Last October we reported Flashback, (Fake Adobe Updater), which poses as an update to Adobe Flash, but really installs a “backdoor” to allow someone to access your system from remote. This allows them to set up a series of computers in a “botnet,” which can be triggered to attack a web site all at once. Originally, it required the user to enter their administrator password to install, but since its initial discovery this nasty little package is now capable of installing itself without the user authenticating the installer.

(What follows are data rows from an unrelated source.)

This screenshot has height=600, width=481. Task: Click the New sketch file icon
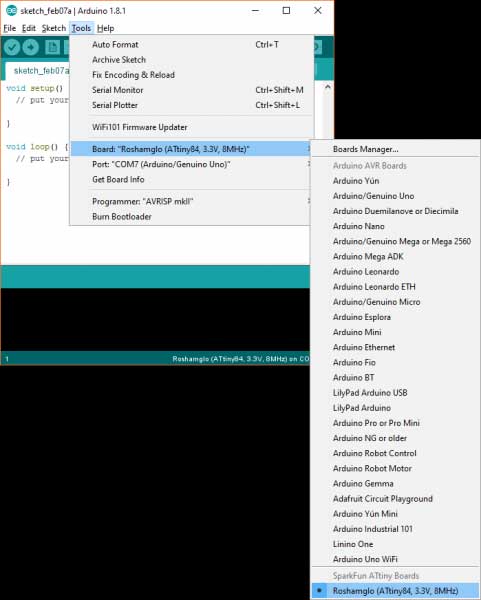(52, 47)
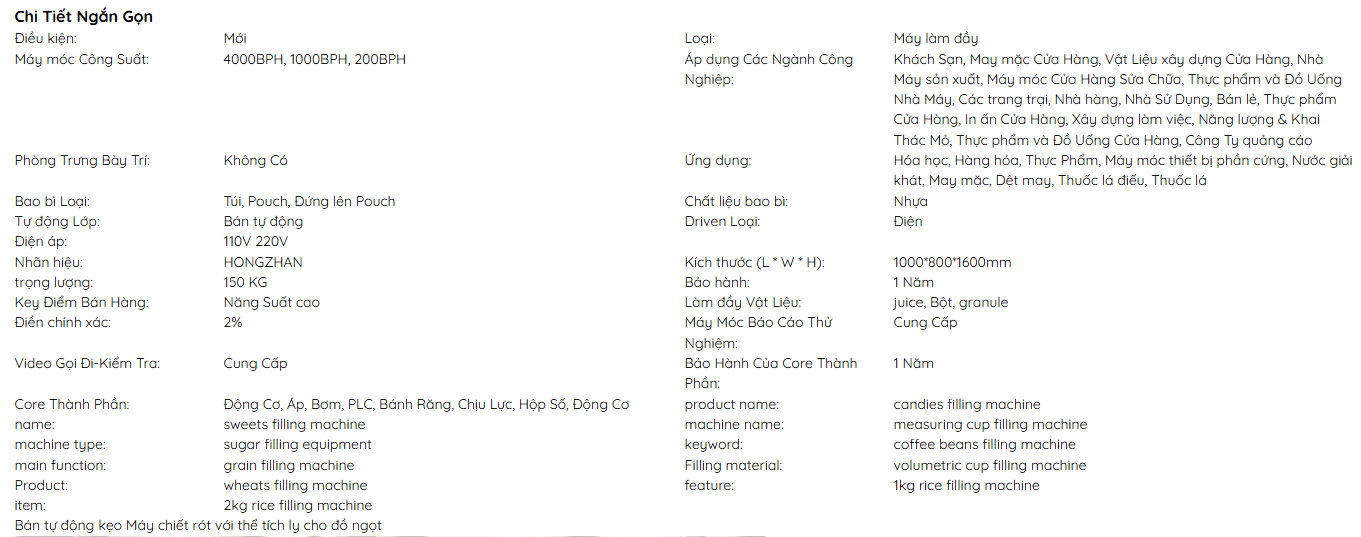The image size is (1361, 537).
Task: Click the "1000*800*1600mm" dimensions value
Action: click(x=952, y=262)
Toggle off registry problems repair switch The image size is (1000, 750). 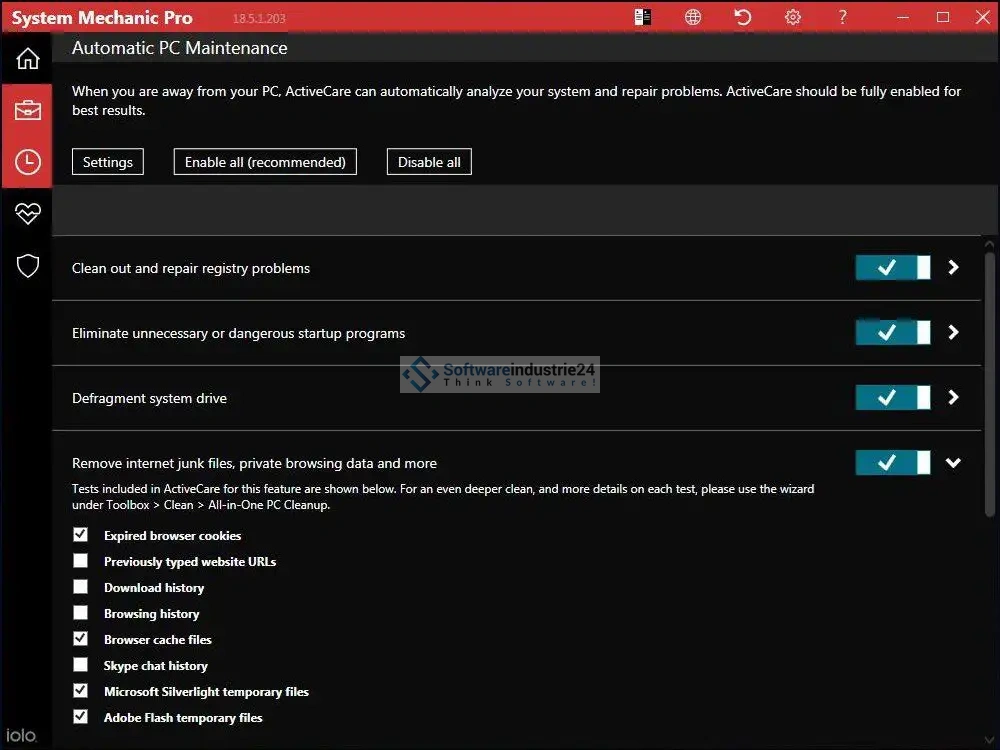pos(892,268)
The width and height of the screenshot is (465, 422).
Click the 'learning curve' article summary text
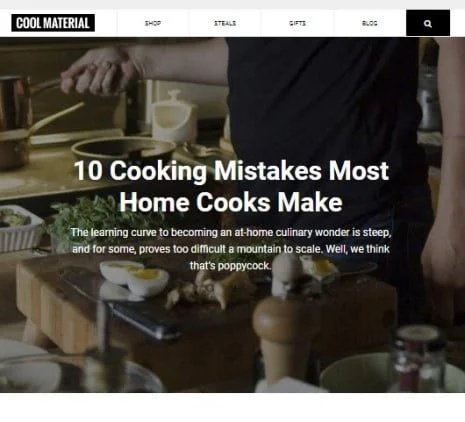point(231,249)
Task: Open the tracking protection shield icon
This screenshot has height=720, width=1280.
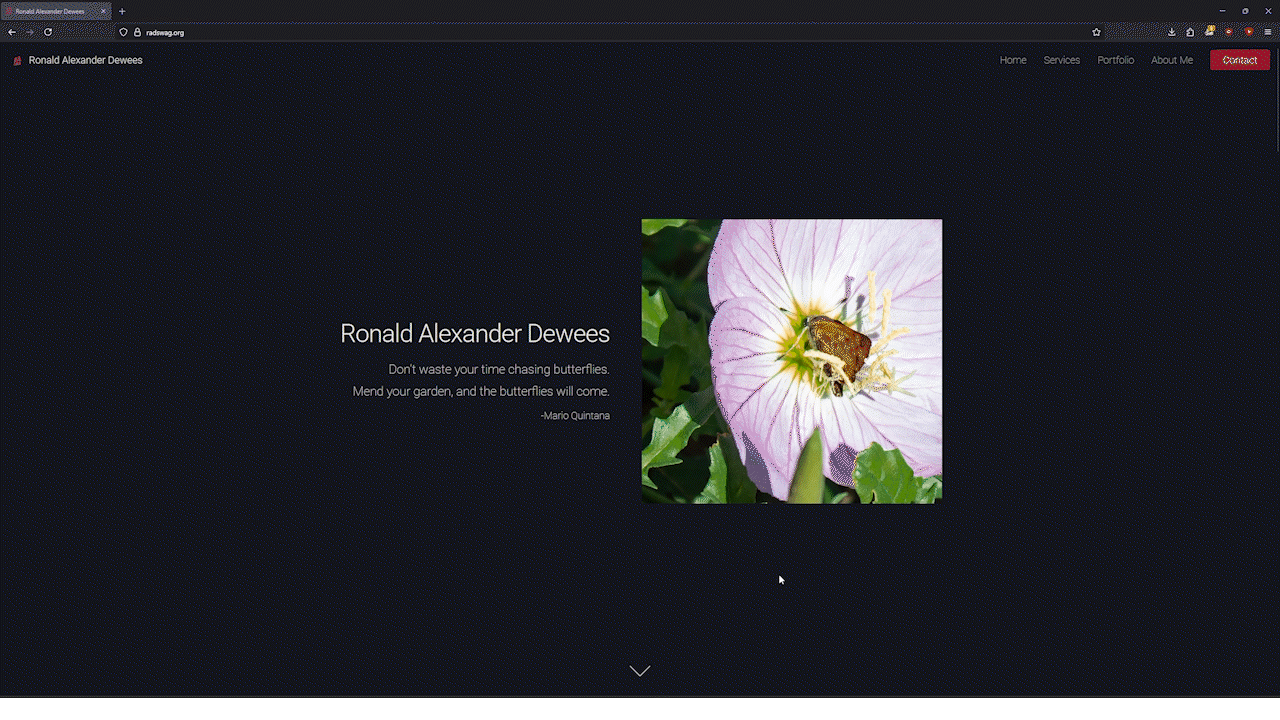Action: 124,32
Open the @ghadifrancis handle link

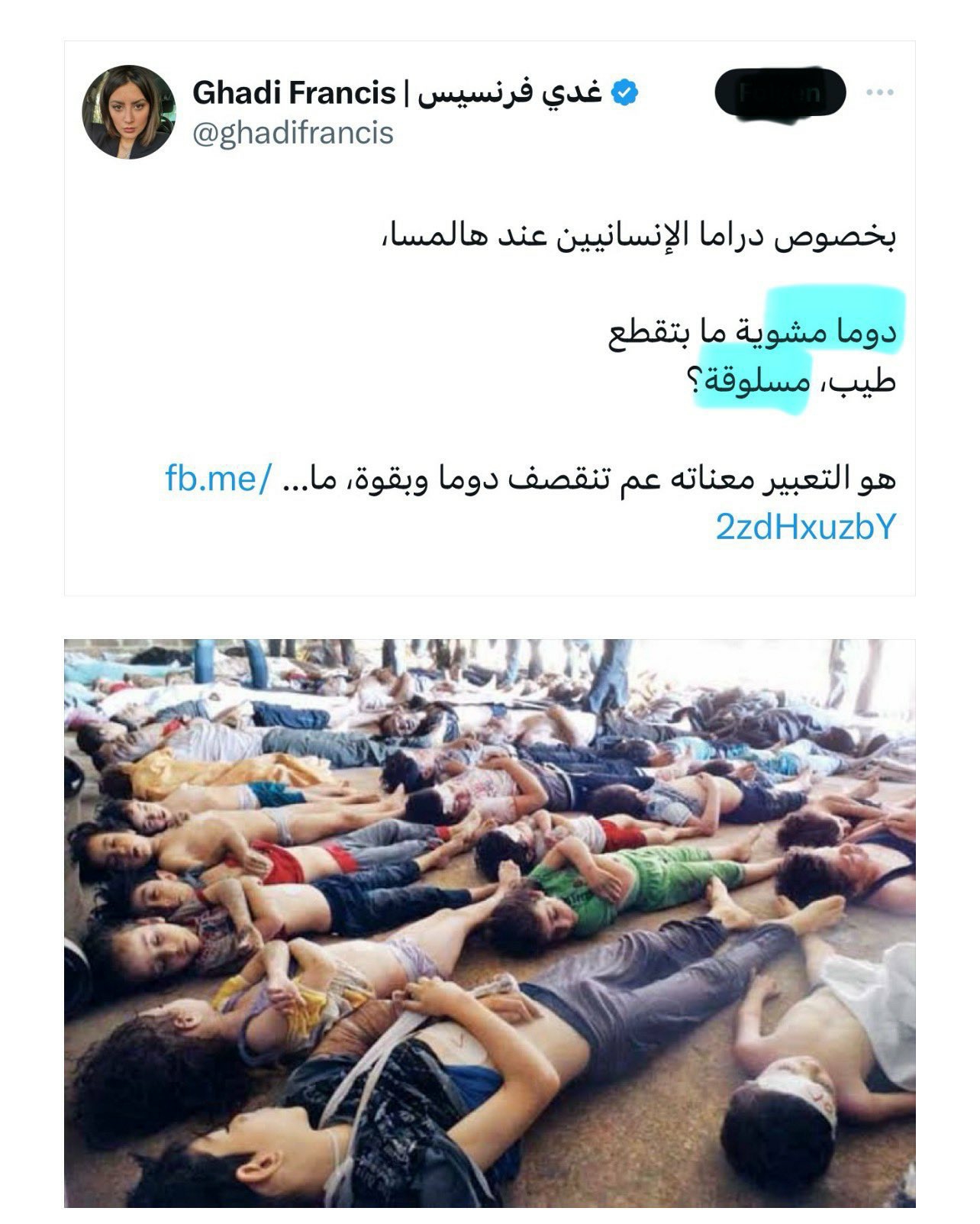coord(293,133)

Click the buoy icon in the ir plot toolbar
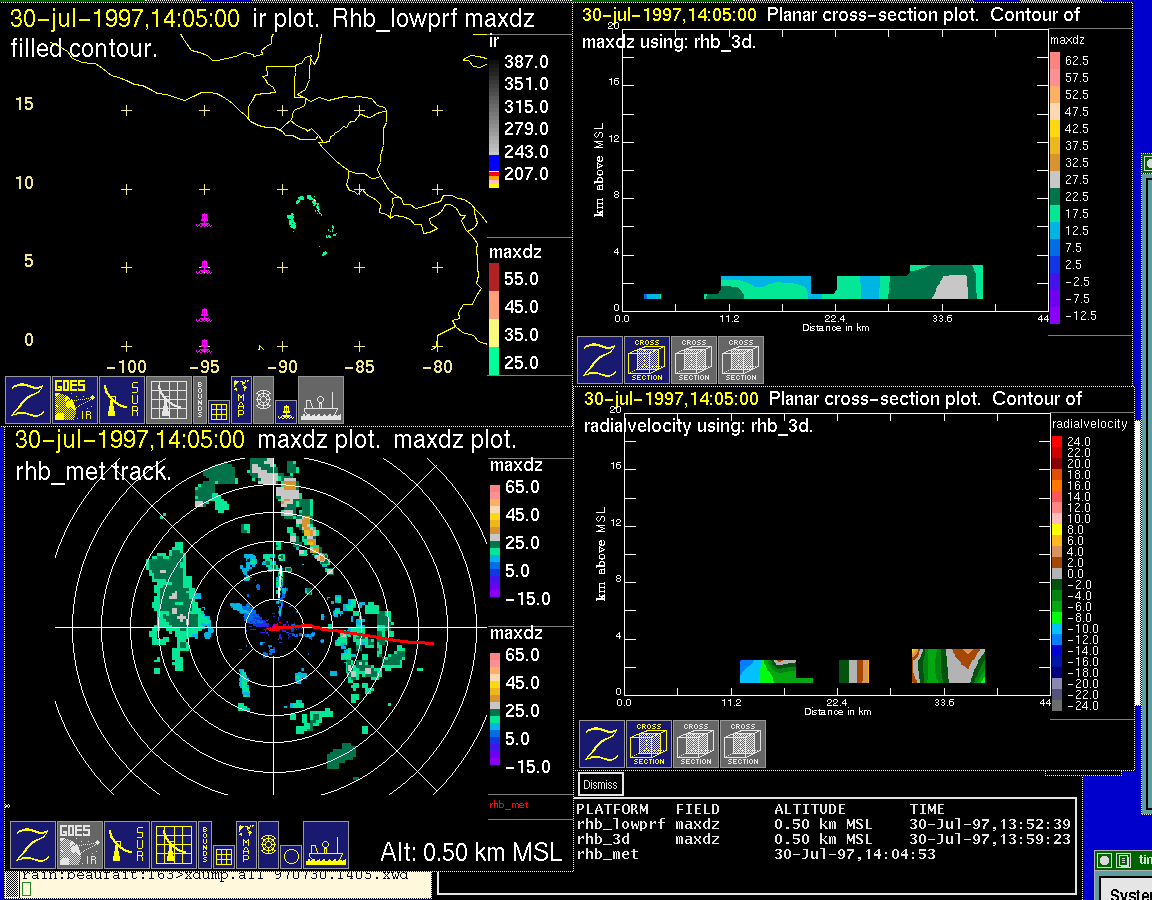285,410
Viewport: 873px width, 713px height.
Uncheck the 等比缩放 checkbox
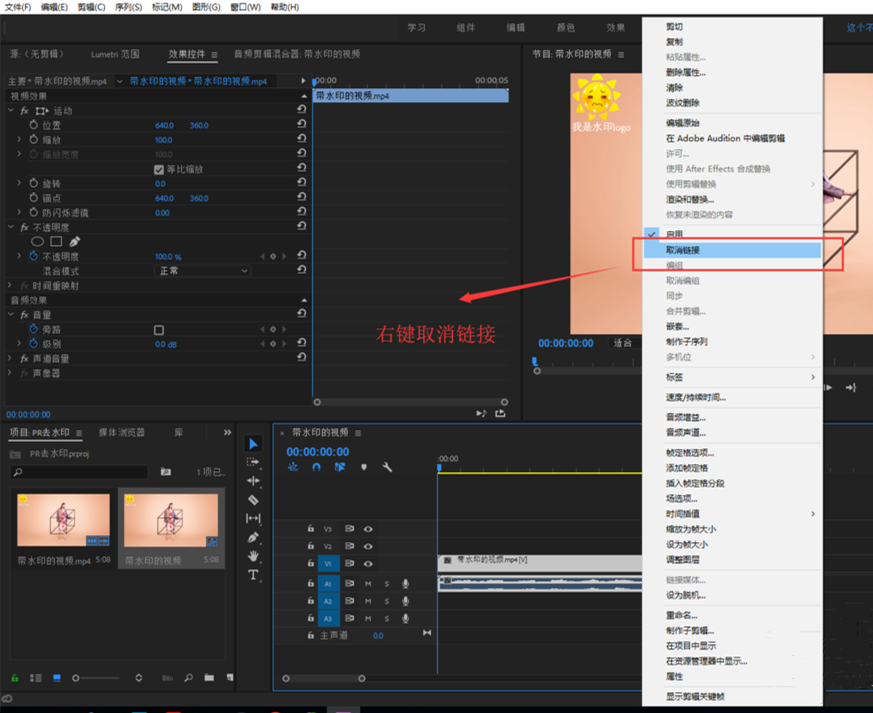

As much as Adobe Flash attracts negative press on the Mac platform, Flashback is not actually a Flash vulnerability. Rather, it takes advantage of a security hole in Java (not to be confused with JavaScript.) Flashback can affect versions of Java up to 1.6.0_31. Apple recently patched OS X to close this hole, but a lot of people have been infected already; not only did Apple take a month to release the patch but many people simply do not install Security Updates when they are released.
How do you tell what version of Java you are running on your Mac? One way is to open Terminal (Applications -> Utilities) and simply type the command:
java -version
The output will list the version on your machine. If Java is not installed, it will launch an installer. If you do not already have Java on your machine, you most likely do not need it, as any app that requires it will prompt you to install it.
Next question is, how do you tell if you are infected? F-Secure gives us a few terminal commands that will tell you if Flashback has created libraries in your browser applications. For simplicity, Safari is the browser we are choosing to look into. The commands are as follows:
defaults read /Applications/Safari.app/Contents/Info LSEnvironment
and
defaults read ~/.MacOSX/environment DYLD_INSERT_LIBRARIES
If the result of running these commands ends in “does not exist,” the Flashback Trojan has not been installed on your machine. If you do find that your system is infected, you can find steps for manually removing Flashback at F-Secure’s website. You can also download Sophos Free AntiVirus for Mac, which will detect and remove Flashback.
For those of you that are local, Small Dog is offering a removal service for $29.99.
Note that updating your version of Java will secure you against the injection of the code on your machine, but it will not remove the Trojan from your machine should it already be installed.